Deploying bloom on runpod serverless vllm using openai compatibility, issue with CUDA?
Hey guys, I'm getting this error and I really need help: InternalServerError Traceback (most recent call last)
Cell In[42], line 4 1 def get_translation(claim, model=model): 2 user_prompt = f"Translate the following claim into English: '{claim}'. You must always make sure your final response is prefixed with 'Translated Claim:' followed by the translated claim." ----> 4 response = client.chat.completions.create( 5 model=model, 6 messages=[ 7 {"role": "user", "content": user_prompt} 8 ], 9 temperature=0, 10 #max_tokens=100, 11 ) 12 if not response or not response.choices: 13 print("Error: Model response is empty or malformed.")

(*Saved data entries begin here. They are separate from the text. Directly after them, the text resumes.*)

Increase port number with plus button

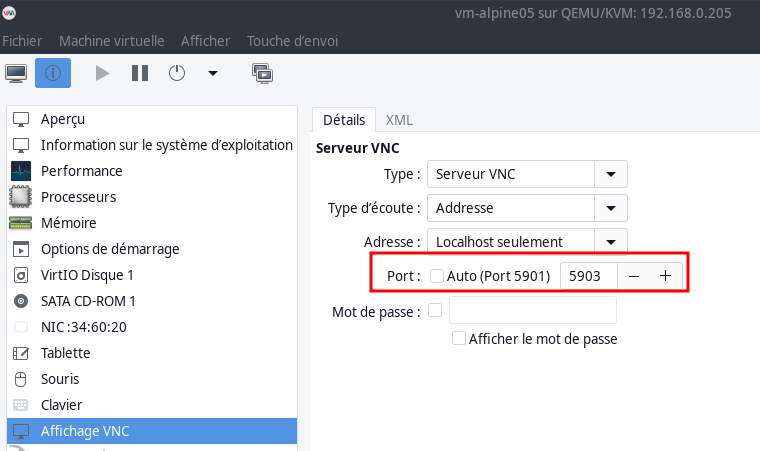pyautogui.click(x=665, y=275)
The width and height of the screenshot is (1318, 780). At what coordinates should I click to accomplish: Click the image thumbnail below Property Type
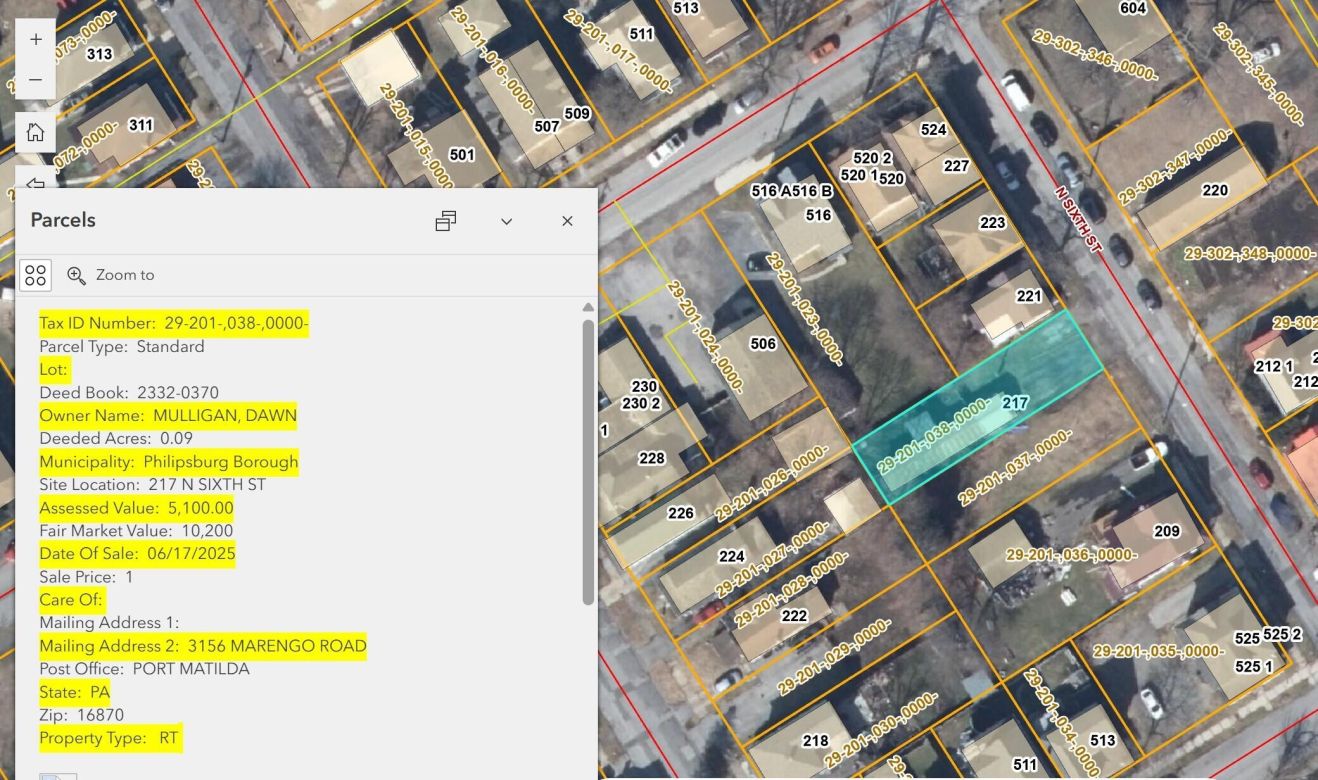point(58,776)
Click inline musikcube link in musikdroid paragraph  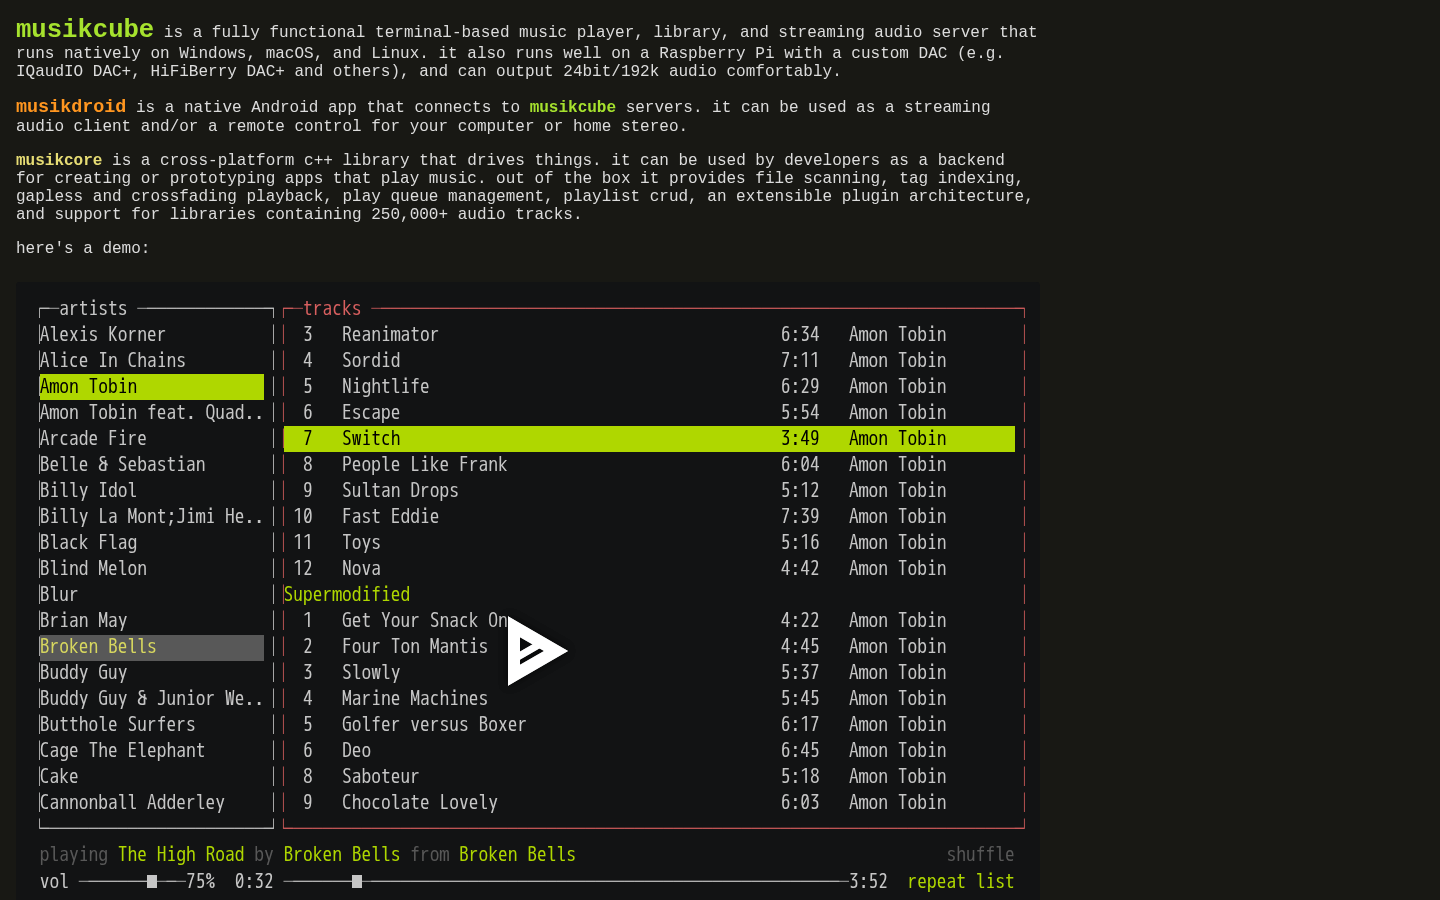[x=572, y=106]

InternalServerError: Error code: 500 - {'error': 'Error processing the request}
for context, what I'm trying to do is run the bloom-7b1 model for inference on vscode through runpod, and I'm using the openai compatibility to send requests. the function that triggers the error when called is attached
I was looking into possibilities, do I have an issue with the CUDA version? Bloom-7b1's documentation says it runs on CUDA 11.5 but vllm only supports 11.8 and 12, my serverless endpoint currently is 12. How can I make it work if this is the issue?